Target pointing data ->
— start —
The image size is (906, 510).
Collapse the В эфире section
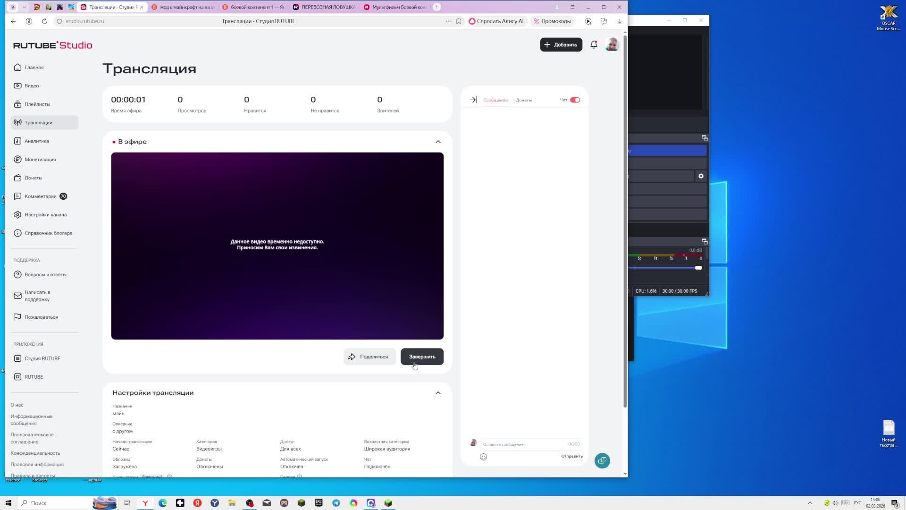(438, 142)
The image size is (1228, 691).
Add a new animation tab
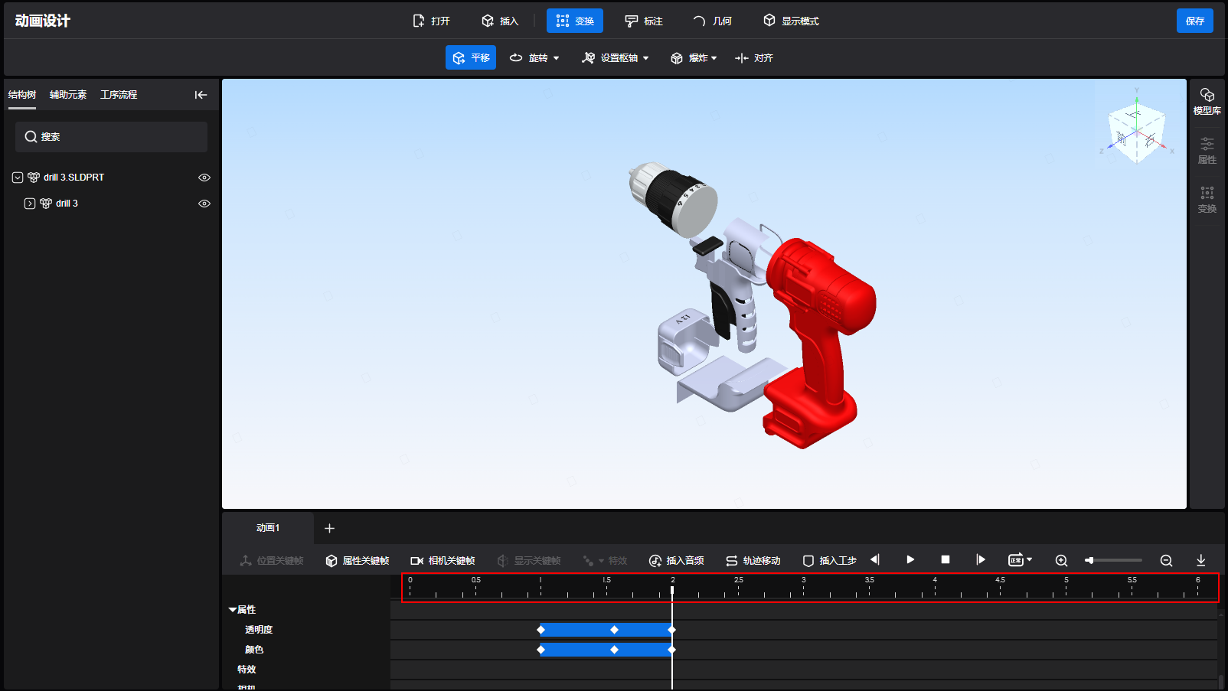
— end —
Retype the listing from the line containing "The image size is (1228, 691)." through its end, leaving out the pictures.

The image size is (1228, 691).
Add a new animation tab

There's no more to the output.